Festnahme bei monatlicher "Critical Mass"-Radfahrt

Laut mehreren übereinstimmenden Aussagen von Mitfahrenden haben letzten Freitag Polizeibeamte gleich zu Beginn in einem barschen Ton die Beendigung gefordert und dann gezielt die Radfahrt gestoppt. Die Festnahme eines Teilnehmers durch gleich 17 Polizisten ließ die Wogen hochgehen, und erscheint unnötig eskalierend.

In den Anfangsjahren der Linzer „Critical Mass“ vor 10 Jahren hat die Polizei laut Teilnehmern bereits einmal versucht, die Fahrt durch rigorose Personenkontrollen und Ermitteln eines Organisators zu unterbinden.
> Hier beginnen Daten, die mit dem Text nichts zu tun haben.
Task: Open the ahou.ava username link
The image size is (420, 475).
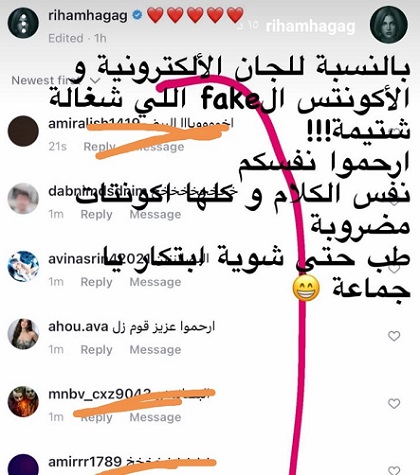Action: pos(78,327)
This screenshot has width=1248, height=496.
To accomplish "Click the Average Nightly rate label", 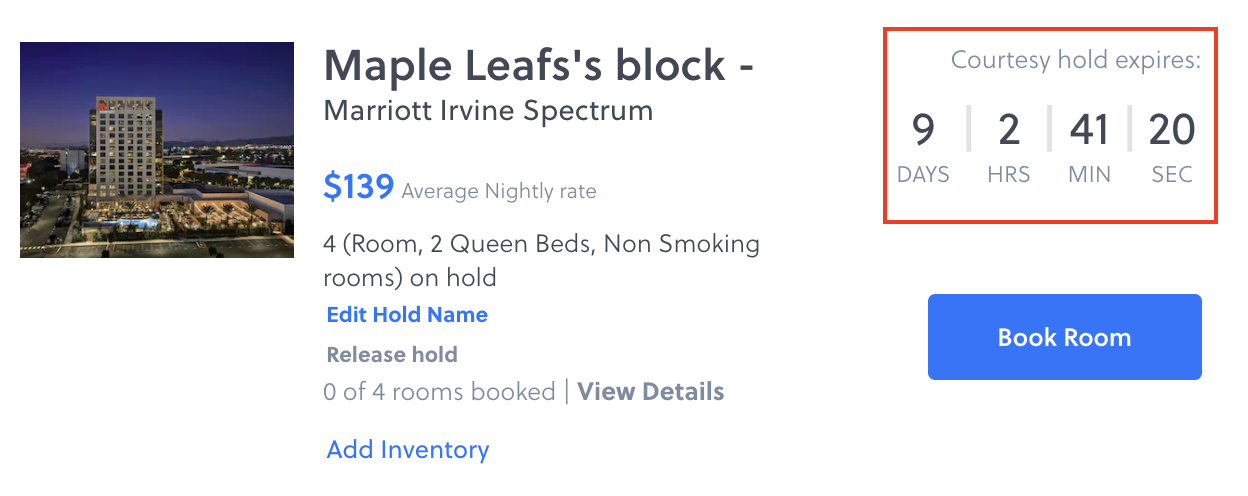I will click(x=499, y=191).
Da die friedlichen Fahrten - so wie in vielen großen Städten weltweit - weiterhin regelmäßig und ohne Organisation stattgefunden haben, wurden die Fahrten seither von der Polizei geduldet. Bei den Radfahrten wirken die Teilnehmer bei der Absicherung im Konvoi mit. Die Fahrten verlaufen üblicherweise durch gegenseitige Rücksichtnahme und Augenmaß aller Verkehrsteilnehmer und der Exekutive ohne Probleme oder Zwischenfälle, in Österreich jedes Monat in vielen großen Städten von Vorarlberg bis Wien.

Gerhard Fischer, Vorsitzender der Radlobby OÖ, ist selber im Juli 2018 das erste Mal bei einer „Critical Mass“-Fahrt mitgeradelt, um sich ein Bild von der Aktion zu machen. „Ich war sehr positiv überrascht von dem Mix der TeilnehmerInnen von jung bis alt, der positiven Stimmung und vor allem den vielen positiven Reaktionen von Passanten am Gehsteig und entgegenkommenden Radfahrern. Die einzige negative Erinnerung, die ich an diese Fahrt habe, war ein Polizeiauto, welches auf Höhe des Radkonvois beim Hauptbahnhof plötzlich das Folgetonhorn eingeschaltet hat und bei dem die Beamten aus dem Fenster heraus geschimpft haben, dann aber wieder weiter gefahren sind.“

Radlobby fordert Deeskalation und Verhältnismäßigkeit

Die Radlobby OÖ schlägt umgehend die Aufnahme eines Dialogs von „Critical Mass“-Teilnehmern mit der Polizei vor und stellt sich dazu gerne in einer vermittelnden Funktion zur Verfügung. Die Radlobby pflegt seit Jahren beste Kommunikation mit der Linzer Verkehrspolizei und natürlich auch mit vielen Linzer Radfahrenden. Konflikte lassen sich durch aktive Kommunikation im Vorfeld am besten vermeiden. Deeskalation statt Eskalation ist allemal der bessere Weg für ein gutes Auskommen aller Verkehrsteilnehmer.

Generell sollten „Aktion scharf“-Schwerpunktaktionen nur das letzte Mittel sein - die Verhältnismäßigkeit des Gefährdungspotentials muss bei Überwachung des Radverkehrs berücksichtigt werden und bereits im Vorfeld auch die Radlobby im Dialog auf der Suche nach Lösungen eingebunden werden.